_WORK TO COMPLETE_. Please output only the lines running from the one that contains "The width and" through the last line of the data below, exactly as they stand, with no pictures.

(Saved entries)
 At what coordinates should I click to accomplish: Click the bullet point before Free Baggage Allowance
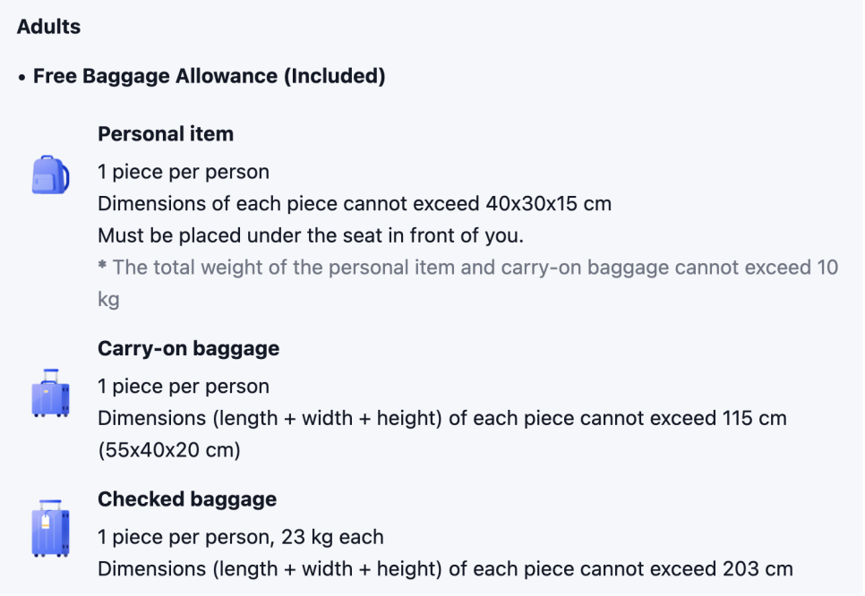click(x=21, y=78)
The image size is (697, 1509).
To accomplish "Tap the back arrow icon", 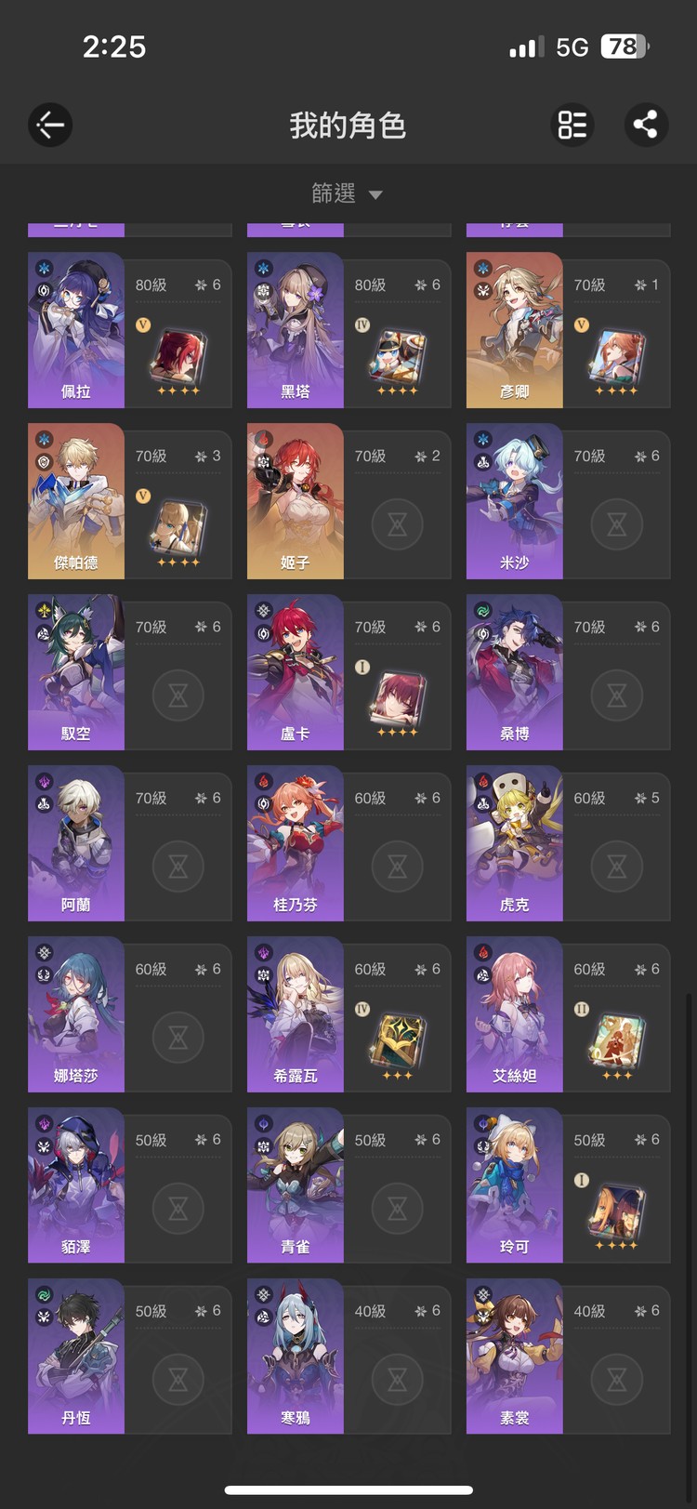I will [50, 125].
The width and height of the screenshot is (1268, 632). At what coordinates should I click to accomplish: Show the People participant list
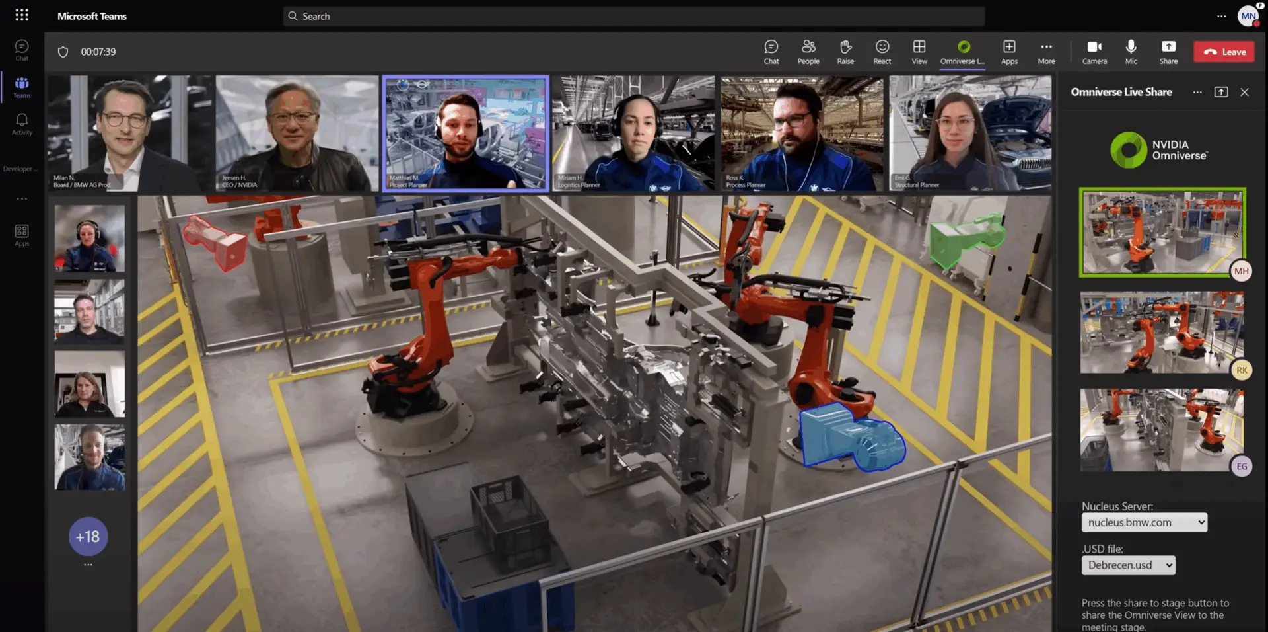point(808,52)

_EXERCISE RESULT_.
The width and height of the screenshot is (1268, 632). At what coordinates should I click to accomplish: Show the People participant list
point(808,52)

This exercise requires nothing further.